-- start Selected extract --
ELRC512-22/23 EC
Award  Date:
 03 March 2023 

IN THE EDUCATION LABOUR RELATIONS COUNCIL
HELD VIRTUALLY

Case No. ELRC512-22/23 EC

In the matter between

SAOU obo HESTER TAIT Applicant

and

Eastern Cape Department of Education Respondent

Panelist: YOLISA NDZUTA

HEARD: 6 February 2023

DATE OF AWARD: 03 March 2023

SUMMARY: Labour Relations Act 66 of 1995 – Section 186(2)(a) - alleged unfair conduct relating to the provision of benefits

SUMMARY: Whether the Respondent perpetrated an unfair labour practice relating to benefits by continuing to debit an amount from the Applicant’s salary after the debt was extinguished.

ARBITRATION AWARD

PARTICULARS OF PROCEEDINGS AND REPRESENTATION

1. The matter was set down as an arbitration to be heard before me over zoom on the 06 February 2023. During these proceedings, the Applicant, Mrs Hester Tait was represented by Ms Venita Van Wyk of SAOU while the Respondent, Eastern Cape Department of Education was represented by Mr Lusapho Ndzongo.

2. The parties confirmed receipt of the notice of set down and there were no pre-liminary issues raised.

3. The parties provided that the matter was not complicated and that there was no dispute of fact as such there was an application by the Applicant’s representative that the matter proceed in terms clause 18 of the ELRC Constitution.

4. The applicant was directed to file their statement of case by 10th of February 2023 and the respondent to file a response by the 17th of February 2023.

THE ISSUE IN DISPUTE

5. I am required to determine whether an unfair labour practice was committed by the Respondent relating to benefits as it relates to the action of the Respondent of continuing to debit an amount from the salary of the Applicant towards a debt (mortgage bond) which had been paid and extinguished.

THE BACKGROUND TO THE DISPUTE

6. In these proceedings the Applicant referred an unfair labour practice relating to unauthorized deductions from her salary.

7. The Applicant claimed that she is employed as a post level 1 educator at Fanie Theron Pre-Primary School in Cradock.
-- end Selected extract --
-- start Supplied entries --
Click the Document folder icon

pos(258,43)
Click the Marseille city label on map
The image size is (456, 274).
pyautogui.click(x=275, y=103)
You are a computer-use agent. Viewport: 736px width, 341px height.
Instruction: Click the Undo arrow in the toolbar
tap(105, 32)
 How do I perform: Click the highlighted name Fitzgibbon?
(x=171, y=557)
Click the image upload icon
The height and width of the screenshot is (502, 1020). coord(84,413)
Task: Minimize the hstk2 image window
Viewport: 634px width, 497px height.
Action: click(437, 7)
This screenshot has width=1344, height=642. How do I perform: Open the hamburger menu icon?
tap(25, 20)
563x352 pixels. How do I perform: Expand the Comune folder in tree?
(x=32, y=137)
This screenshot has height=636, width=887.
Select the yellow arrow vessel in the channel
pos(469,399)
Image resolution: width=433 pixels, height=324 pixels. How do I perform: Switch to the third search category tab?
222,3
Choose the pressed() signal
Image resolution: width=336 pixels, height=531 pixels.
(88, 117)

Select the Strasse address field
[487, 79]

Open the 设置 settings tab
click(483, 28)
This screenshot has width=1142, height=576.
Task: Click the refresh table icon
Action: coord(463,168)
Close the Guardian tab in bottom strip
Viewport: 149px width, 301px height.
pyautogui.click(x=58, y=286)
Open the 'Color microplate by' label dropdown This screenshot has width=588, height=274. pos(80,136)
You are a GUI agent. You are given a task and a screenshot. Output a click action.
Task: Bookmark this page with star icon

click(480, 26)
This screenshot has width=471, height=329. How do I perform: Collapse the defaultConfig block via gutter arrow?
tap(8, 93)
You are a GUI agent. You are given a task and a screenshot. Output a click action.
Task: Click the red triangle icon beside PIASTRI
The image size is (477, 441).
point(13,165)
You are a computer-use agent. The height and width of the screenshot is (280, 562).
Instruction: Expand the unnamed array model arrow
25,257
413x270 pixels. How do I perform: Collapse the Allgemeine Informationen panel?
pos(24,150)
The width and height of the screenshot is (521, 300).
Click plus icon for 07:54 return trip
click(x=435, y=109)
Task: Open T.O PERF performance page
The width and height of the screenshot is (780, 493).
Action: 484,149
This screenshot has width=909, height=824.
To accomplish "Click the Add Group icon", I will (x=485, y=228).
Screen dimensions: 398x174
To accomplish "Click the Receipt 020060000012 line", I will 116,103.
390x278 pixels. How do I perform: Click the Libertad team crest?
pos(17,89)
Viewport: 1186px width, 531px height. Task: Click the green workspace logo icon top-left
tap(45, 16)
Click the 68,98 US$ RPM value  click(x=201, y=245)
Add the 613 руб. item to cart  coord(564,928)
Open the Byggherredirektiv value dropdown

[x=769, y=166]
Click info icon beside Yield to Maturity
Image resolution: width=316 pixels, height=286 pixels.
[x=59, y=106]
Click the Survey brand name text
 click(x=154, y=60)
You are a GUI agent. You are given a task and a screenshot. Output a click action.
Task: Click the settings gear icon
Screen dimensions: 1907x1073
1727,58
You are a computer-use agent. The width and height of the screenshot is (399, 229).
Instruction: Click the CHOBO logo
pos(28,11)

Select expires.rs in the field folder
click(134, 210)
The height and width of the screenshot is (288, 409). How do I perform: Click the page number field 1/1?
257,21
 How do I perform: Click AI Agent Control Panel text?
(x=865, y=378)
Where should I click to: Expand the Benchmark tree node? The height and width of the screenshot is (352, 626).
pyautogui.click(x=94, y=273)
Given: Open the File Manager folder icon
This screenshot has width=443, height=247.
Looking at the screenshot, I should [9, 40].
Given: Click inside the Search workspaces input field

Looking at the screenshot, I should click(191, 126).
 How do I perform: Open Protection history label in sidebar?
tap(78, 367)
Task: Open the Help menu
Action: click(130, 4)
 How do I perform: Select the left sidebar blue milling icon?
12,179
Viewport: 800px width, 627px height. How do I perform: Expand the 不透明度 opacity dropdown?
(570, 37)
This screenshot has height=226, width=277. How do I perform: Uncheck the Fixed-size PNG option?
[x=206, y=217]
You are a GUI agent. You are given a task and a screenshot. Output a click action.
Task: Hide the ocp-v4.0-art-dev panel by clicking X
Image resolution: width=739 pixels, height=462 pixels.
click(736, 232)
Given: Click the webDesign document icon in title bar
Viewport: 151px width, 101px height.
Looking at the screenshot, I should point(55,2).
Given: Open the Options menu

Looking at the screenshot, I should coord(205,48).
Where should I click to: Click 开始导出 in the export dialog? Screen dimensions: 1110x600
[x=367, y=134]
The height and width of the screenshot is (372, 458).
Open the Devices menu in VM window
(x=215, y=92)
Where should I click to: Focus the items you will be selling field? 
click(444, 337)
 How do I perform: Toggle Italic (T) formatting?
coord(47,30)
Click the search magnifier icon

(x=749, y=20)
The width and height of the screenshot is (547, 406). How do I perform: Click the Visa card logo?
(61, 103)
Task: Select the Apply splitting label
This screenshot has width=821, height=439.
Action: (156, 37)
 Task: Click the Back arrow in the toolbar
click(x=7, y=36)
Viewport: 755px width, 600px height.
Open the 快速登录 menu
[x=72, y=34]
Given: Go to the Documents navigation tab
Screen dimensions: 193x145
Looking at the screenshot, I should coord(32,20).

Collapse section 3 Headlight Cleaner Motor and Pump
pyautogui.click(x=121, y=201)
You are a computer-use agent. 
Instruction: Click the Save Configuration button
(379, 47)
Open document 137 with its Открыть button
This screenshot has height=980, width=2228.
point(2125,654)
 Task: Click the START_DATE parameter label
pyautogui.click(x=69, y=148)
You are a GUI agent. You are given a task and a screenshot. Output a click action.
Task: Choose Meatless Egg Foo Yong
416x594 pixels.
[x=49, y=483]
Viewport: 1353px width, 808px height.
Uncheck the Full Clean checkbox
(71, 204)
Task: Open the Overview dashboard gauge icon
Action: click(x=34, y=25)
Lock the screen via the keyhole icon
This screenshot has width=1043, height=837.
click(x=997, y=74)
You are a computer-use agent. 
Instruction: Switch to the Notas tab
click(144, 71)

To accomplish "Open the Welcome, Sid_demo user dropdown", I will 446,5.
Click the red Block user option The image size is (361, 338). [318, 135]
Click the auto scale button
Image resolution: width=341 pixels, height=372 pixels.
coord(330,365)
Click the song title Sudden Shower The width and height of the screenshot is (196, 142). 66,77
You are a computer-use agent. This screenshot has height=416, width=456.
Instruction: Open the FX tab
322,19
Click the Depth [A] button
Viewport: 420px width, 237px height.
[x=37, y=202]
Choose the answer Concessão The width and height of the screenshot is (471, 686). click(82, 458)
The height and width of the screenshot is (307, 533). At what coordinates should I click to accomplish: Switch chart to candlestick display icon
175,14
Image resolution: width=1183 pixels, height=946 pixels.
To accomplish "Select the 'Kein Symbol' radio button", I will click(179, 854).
-- end Supplied entries --
What this task involves:
Name every person the arbitration award identifies by name.

Written solution:
Hester Tait, Yolisa Ndzuta, Venita Van Wyk, Lusapho Ndzongo